## Textauszug
......

The green army

Wenn der amerikanische Präsident plötzlich davon spricht, dass der Planet gerettet werden muss, fällt mir eine alte Geschichte ein:

Mein lieber Mentor, Prof. Frederick Mayer, animierte mich 1990 dazu, doch gemeinsam mit ein paar Beamten der UNIDO hier in Wien eine Umweltschutzorganisation ins Leben zu rufen. Wir gründeten also die IACT (ich handle, Abkürzung von International Association for Clean Technology). Was braucht es nach der Vereinsgründung? Klar, ein Logo. Meine gezeichneten Entwürfe zeigten ein Blatt, eine offenen Hand und einem Tropfen. Mein Marketing-Berater meinte, das sei ein Topfen und schlug seinerseits einen Schriftzug aus weißen Grossbuchstaben und Punkten in einem hellblauen Rechteck vor: I.A.C.T.

Das schaute echt stark und cool aus. Damit konnten wir die US EPA (Environmental Protection Agency) dafür gewinnen, mit uns gemeinsam einen Umweltkongress in Washington D.C. zu organisieren. Die Agency hatte mächtigen Respekt vor uns wegen dem Schriftzug, weil die hatten als Marke ein altbachenes blaues Blumerl, dem das Wasser bis zum Hals stand. Die Amerikaner mit ihrem Verein mit 30.000 Mitarbeitern hatten ja keine Ahnung, dass wir nur zu fünft waren plus einem Logo!

......

## Vorliegendes Material
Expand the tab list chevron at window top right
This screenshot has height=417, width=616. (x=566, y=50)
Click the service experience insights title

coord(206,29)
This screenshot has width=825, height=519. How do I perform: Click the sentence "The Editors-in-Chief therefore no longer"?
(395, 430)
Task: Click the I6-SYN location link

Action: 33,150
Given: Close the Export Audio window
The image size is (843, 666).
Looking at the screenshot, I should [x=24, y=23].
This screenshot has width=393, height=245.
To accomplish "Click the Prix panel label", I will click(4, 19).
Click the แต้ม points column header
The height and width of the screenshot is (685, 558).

......

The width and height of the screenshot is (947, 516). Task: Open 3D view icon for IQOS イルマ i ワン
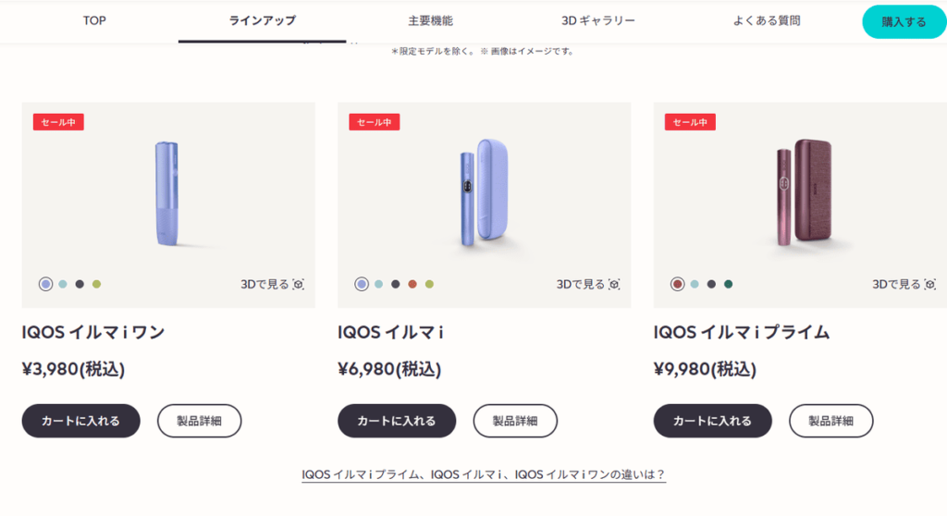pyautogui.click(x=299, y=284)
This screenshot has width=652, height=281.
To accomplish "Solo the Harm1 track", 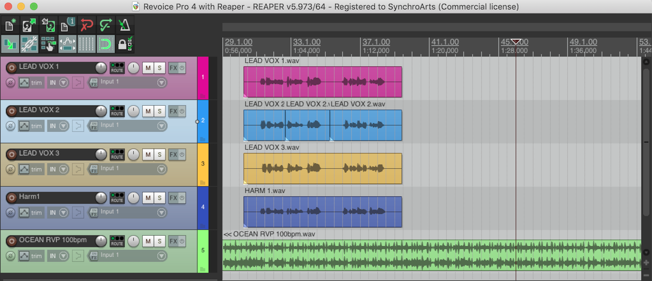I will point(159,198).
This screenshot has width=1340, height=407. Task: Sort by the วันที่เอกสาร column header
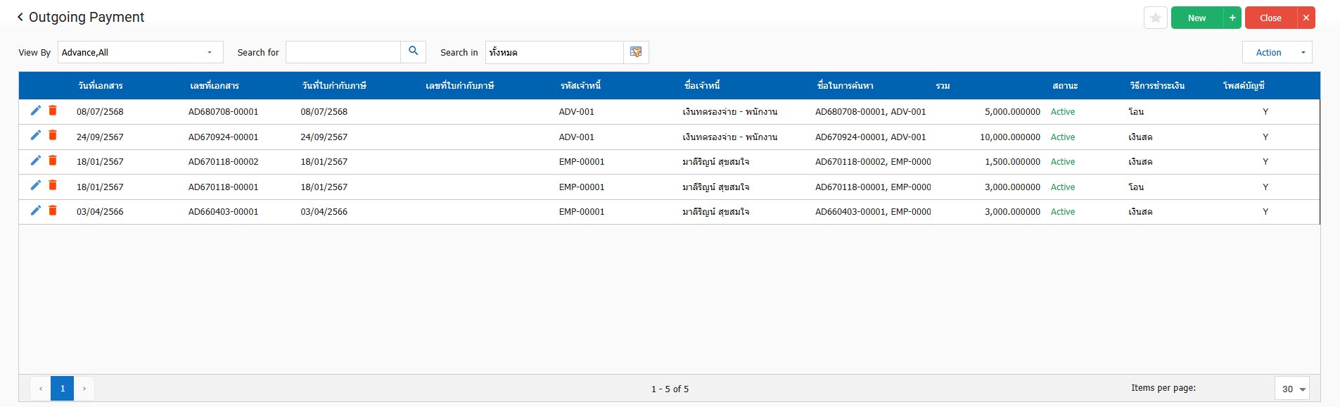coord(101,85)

......

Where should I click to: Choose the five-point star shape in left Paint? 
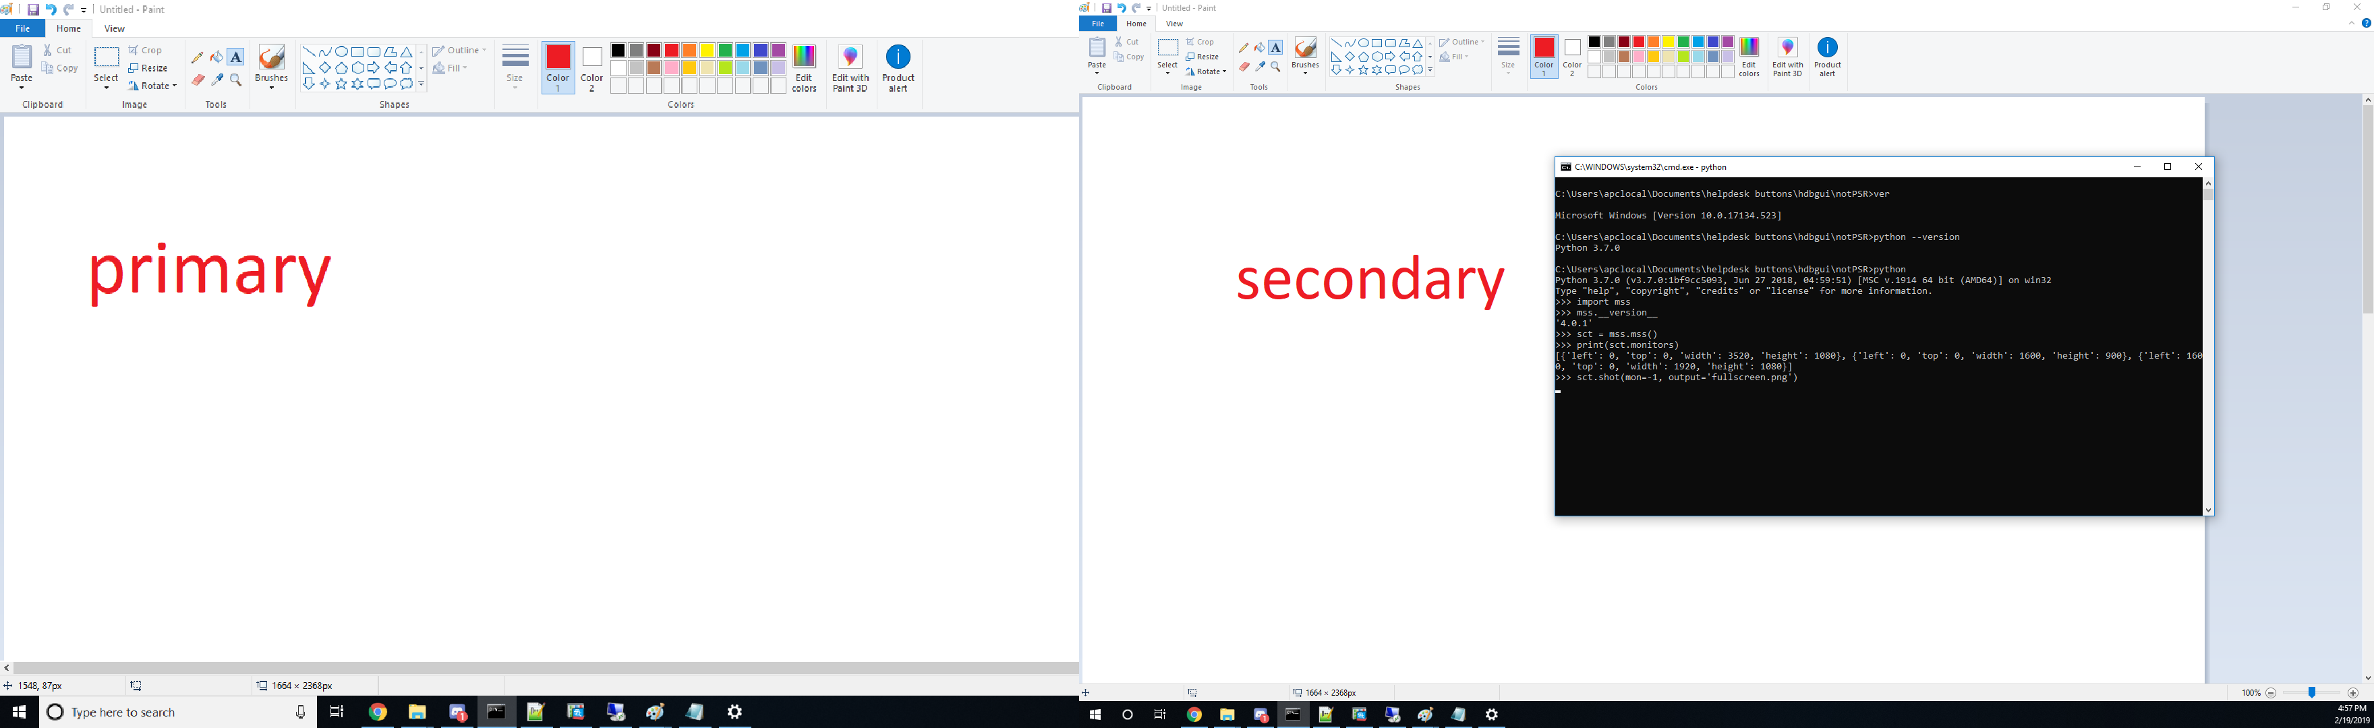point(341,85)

......

## Zu erledigende Schritte
a – Wofür steht laut Textauszug die Abkürzung IACT?
b – Schreiben Sie aus dem Textauszug alles von „Wenn der amerikanische“ bis hinunter zu „hellblauen Rechteck vor: I.A.C.T.“ wortgetreu ab.
Das Material steht in keinem Zusammenhang mit dem Textauszug.

## Die Antworten
a – International Association for Clean Technology

b –
Wenn der amerikanische Präsident plötzlich davon spricht, dass der Planet gerettet werden muss, fällt mir eine alte Geschichte ein:

Mein lieber Mentor, Prof. Frederick Mayer, animierte mich 1990 dazu, doch gemeinsam mit ein paar Beamten der UNIDO hier in Wien eine Umweltschutzorganisation ins Leben zu rufen. Wir gründeten also die IACT (ich handle, Abkürzung von International Association for Clean Technology). Was braucht es nach der Vereinsgründung? Klar, ein Logo. Meine gezeichneten Entwürfe zeigten ein Blatt, eine offenen Hand und einem Tropfen. Mein Marketing-Berater meinte, das sei ein Topfen und schlug seinerseits einen Schriftzug aus weißen Grossbuchstaben und Punkten in einem hellblauen Rechteck vor: I.A.C.T.